ウィンナーが挟まったパン、香ばしくていいですね!
チョココロネ、甘いもので疲れも緩和されそう!
チーズパン、チーズの香りがたまりませんね!
と、パン屋さんにあるであろう数あるパンの中から父が選んできたのは…
食パンでした
食パンでした(2回目)
今でこそ市民権を得ている食パンですが、片田舎のデパートにあるパン屋のパンです。
マジでただの食パン
指示しなかった母も悪いにしても、まさか食パンを買ってくるとは予想してなかったことでしょう。
そのくらい察しが悪い人でした。
そんな父と母は3人の女の子をもうけてその末っ子が私です。
女、女ときたら次こそ男!という期待の中私が産まれたもんでやはり男親としてはガッカリという気持ちも少なからずあったと思います。
そんなわけで女の子との接し方なんぞわからない父は子育てはほぼ母に任せっきりでした。
父と二人で出掛けた記憶なんて言うのはほんと片手で数えるくらいで、たまーーに家族でディズニーランドや旅行にも行きましたが私が小学校に上がる頃には、母+三姉妹での旅行のみとなっておりました。(父は自主的に不参加)
反抗期になるとあまりの関心の無さにお金を払うだけで何もしてくれない!と反抗心を抱くようになります。
今思うとそのお金を稼ぐという事がどれだけ大変かが判るんですけどね。
…と言う訳で別に仲は悪くはありませんが良くもないまま高校生になりました。
父は公務員で母は福祉センターのような所でソーシャルワーカー兼介護士のような仕事をしていたのですが、私の高校入学と同時に元々持っていた看護師の資格を使って病院で働くことになりました。
秋の地元のお祭りの日。
祭の日にはけんちん汁を作る習わしがあって、けんちん汁大好きな私は毎年楽しみにしていたのですが、その年は母は仕事が入っていて、今年は食べられないなぁ、と残念に思っていました。
昼ご飯を食べようと自分の部屋からダイニングへ行くと父がけんちん汁を食べていて
「アレッ?どうしたのそれ?」
と聞いたら
ぶっきらぼうに「作った」と言うではないですか
普段あまり料理がしない父が作ったけんちん汁は母のものとは違っていましたが美味しかったです
「お父さんが作るなんて珍しい」と言うと
「(私)好きだろ」
と言われ、
こっちが想像もしていなかった答えに不覚にも泣きそうになってしまいました。
それをきっかけに実はめちゃくちゃ不器用でツンデレな人なんだな…という認識ができました。
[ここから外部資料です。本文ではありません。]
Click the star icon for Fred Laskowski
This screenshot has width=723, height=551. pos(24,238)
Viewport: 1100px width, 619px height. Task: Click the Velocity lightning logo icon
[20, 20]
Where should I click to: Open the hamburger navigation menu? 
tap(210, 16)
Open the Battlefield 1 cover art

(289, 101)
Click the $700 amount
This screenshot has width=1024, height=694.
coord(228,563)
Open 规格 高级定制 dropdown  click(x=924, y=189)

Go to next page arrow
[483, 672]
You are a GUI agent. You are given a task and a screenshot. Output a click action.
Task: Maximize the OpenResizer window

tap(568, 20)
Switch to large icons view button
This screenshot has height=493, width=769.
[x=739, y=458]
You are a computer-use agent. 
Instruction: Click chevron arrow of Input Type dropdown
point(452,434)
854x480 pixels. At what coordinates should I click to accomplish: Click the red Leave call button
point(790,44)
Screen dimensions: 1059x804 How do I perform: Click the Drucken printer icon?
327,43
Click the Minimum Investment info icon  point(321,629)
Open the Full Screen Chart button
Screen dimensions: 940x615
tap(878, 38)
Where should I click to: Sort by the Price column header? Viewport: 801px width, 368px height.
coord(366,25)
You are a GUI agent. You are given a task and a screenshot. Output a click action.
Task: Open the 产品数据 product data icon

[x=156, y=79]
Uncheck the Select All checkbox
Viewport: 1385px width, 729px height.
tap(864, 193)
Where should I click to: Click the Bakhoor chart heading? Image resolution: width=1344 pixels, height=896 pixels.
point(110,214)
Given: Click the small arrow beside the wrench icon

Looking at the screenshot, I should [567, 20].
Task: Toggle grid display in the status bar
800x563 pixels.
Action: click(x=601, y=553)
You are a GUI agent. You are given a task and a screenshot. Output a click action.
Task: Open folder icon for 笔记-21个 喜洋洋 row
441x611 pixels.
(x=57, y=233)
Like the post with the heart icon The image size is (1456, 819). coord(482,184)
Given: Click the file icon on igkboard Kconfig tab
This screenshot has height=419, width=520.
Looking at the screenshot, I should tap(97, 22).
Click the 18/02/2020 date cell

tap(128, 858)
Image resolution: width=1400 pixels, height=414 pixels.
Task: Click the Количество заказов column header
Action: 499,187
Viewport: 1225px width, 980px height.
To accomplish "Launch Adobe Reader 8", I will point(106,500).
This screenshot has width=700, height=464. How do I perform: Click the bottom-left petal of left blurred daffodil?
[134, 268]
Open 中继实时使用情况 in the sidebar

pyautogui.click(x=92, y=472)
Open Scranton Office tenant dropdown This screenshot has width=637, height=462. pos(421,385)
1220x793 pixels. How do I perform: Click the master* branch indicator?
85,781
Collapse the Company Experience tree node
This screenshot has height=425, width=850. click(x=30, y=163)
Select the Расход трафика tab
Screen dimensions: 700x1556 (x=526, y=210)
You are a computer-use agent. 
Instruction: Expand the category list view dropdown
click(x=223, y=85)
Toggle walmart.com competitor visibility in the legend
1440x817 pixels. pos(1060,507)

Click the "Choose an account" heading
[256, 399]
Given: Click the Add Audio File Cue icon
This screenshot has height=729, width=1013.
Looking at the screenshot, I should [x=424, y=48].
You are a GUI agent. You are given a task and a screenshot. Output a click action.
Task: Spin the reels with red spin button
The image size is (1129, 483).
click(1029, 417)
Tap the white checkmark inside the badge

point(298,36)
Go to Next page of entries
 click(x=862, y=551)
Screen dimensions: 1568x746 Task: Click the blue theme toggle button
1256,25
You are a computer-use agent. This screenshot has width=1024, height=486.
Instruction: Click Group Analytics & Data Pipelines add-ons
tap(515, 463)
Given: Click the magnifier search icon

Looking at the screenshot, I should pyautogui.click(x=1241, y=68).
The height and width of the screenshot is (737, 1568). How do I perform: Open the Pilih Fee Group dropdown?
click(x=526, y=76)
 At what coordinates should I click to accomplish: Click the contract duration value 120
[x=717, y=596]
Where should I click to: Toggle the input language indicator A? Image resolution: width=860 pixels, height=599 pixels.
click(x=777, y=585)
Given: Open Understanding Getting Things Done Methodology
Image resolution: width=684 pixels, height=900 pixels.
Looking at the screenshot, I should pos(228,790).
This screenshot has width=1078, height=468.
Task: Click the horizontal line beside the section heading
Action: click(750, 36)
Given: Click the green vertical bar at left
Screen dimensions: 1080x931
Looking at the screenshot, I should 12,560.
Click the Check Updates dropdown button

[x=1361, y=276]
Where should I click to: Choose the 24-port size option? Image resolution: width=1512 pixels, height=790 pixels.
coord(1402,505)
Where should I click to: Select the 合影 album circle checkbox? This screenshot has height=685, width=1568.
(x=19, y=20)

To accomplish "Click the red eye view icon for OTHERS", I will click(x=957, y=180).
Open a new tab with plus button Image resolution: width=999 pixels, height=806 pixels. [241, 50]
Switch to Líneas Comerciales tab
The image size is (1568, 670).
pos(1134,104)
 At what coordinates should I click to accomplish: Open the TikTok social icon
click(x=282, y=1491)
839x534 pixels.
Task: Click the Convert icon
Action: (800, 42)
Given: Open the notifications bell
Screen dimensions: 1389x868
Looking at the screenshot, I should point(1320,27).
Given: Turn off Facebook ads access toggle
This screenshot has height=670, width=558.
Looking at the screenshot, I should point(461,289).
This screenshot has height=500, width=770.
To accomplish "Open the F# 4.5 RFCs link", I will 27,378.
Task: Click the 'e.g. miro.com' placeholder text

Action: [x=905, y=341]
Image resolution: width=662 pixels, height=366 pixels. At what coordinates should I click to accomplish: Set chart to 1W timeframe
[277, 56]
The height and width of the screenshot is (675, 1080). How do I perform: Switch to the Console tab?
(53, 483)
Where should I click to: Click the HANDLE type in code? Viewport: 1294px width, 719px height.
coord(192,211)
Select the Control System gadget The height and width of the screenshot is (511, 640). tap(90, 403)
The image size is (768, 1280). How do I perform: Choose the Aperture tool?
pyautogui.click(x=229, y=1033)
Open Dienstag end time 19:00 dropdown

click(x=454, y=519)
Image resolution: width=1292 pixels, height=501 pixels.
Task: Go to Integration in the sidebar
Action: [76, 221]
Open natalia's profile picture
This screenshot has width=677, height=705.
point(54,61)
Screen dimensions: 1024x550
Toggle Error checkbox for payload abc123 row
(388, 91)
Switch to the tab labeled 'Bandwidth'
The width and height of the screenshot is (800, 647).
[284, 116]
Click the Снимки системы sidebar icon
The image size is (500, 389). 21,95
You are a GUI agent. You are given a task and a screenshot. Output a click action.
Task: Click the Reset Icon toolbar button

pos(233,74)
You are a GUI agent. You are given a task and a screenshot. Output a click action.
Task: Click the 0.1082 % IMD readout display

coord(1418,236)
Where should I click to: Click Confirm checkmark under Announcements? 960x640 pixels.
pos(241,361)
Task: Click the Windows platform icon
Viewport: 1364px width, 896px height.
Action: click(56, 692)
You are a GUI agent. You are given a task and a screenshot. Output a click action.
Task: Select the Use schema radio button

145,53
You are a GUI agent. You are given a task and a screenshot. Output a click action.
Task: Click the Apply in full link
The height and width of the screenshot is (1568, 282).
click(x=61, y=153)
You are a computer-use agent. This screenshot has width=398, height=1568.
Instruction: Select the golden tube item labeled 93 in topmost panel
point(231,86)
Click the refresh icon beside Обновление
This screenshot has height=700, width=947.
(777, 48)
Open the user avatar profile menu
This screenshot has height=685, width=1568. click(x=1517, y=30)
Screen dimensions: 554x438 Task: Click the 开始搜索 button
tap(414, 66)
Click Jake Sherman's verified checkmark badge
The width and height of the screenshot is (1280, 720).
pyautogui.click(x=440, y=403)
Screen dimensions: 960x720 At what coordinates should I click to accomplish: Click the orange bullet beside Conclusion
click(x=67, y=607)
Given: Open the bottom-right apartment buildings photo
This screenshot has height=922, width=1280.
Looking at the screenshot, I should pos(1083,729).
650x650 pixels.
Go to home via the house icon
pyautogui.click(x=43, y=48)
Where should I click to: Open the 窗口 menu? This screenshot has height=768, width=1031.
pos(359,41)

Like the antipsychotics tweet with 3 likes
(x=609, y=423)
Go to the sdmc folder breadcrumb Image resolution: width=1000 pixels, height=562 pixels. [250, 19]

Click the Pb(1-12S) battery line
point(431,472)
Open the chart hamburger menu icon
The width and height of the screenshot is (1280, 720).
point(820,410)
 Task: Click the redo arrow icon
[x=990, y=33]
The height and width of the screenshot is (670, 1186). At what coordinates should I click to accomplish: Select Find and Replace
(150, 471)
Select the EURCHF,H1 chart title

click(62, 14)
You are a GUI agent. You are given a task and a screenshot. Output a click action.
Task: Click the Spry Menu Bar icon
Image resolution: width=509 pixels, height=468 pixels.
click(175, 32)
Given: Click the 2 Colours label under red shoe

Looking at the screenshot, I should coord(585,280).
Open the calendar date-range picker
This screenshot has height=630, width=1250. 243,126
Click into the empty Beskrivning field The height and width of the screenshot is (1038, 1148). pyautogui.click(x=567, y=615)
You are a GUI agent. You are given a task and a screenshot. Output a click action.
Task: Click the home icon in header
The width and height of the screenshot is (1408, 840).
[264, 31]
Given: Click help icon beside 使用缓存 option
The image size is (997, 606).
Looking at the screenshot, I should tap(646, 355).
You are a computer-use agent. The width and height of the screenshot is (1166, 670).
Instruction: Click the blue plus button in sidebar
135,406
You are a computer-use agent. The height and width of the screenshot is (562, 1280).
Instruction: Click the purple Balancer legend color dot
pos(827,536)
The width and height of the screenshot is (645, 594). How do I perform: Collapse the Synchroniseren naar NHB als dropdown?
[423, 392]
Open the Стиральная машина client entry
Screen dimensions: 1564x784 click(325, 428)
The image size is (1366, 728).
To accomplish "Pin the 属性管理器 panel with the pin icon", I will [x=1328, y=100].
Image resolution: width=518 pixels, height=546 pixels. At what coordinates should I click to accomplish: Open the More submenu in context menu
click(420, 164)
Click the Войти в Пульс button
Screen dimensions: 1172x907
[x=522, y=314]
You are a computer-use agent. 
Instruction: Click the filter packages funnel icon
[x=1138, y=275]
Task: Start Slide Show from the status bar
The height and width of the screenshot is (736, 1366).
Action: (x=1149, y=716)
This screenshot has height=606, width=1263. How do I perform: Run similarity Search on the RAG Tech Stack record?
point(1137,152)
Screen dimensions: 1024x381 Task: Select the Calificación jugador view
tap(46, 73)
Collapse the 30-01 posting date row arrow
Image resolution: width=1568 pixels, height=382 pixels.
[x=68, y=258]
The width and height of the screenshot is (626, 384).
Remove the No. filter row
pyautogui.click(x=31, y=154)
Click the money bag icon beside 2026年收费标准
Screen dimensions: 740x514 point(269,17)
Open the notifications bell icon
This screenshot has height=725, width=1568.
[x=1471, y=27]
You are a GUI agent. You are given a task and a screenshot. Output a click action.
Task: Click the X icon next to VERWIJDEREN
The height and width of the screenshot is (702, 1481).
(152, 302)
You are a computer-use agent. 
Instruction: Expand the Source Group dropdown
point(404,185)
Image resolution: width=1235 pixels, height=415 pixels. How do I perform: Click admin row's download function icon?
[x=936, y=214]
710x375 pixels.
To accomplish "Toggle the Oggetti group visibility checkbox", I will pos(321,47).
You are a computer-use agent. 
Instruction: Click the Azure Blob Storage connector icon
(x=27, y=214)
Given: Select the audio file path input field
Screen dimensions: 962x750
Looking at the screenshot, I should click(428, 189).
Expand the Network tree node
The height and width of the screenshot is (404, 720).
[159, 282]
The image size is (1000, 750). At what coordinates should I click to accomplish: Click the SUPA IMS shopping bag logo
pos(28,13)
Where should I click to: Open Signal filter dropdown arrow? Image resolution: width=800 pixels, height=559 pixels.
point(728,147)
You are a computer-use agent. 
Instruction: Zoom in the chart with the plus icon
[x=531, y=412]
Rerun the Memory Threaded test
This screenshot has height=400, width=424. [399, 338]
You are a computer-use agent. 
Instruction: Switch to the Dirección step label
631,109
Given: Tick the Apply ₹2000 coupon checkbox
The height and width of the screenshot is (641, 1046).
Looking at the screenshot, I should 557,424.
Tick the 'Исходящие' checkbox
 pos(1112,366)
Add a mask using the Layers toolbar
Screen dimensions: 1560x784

大学生になり一人暮らしをして、たまに実家に帰ると趣味の畑からけんちんの材料を取ってきてたり(母にけんちん作ってやれとかは言わない笑)
買っておいた私の大好物のタラコが冷蔵庫にあったりとたまに見せる優しさでニヤニヤしてました。
そして私は大学卒業後就職して、数年後に父の癌が発覚しました。手術は成功したのですが、入退院を繰り返し4年前の今日亡くなりました。
かなりしんどい経過だったので、勿論悲しくはありましたが、ようやく楽になれたんだね。という気持ちでした。
その後私は結婚し、子供も出来て、お父さんがいたらかわいがってくれたかなぁとか色々考えてしまう今日この頃
お父さん、娘は元気にやっていますよ!
父とのけんちん汁の思い出でした。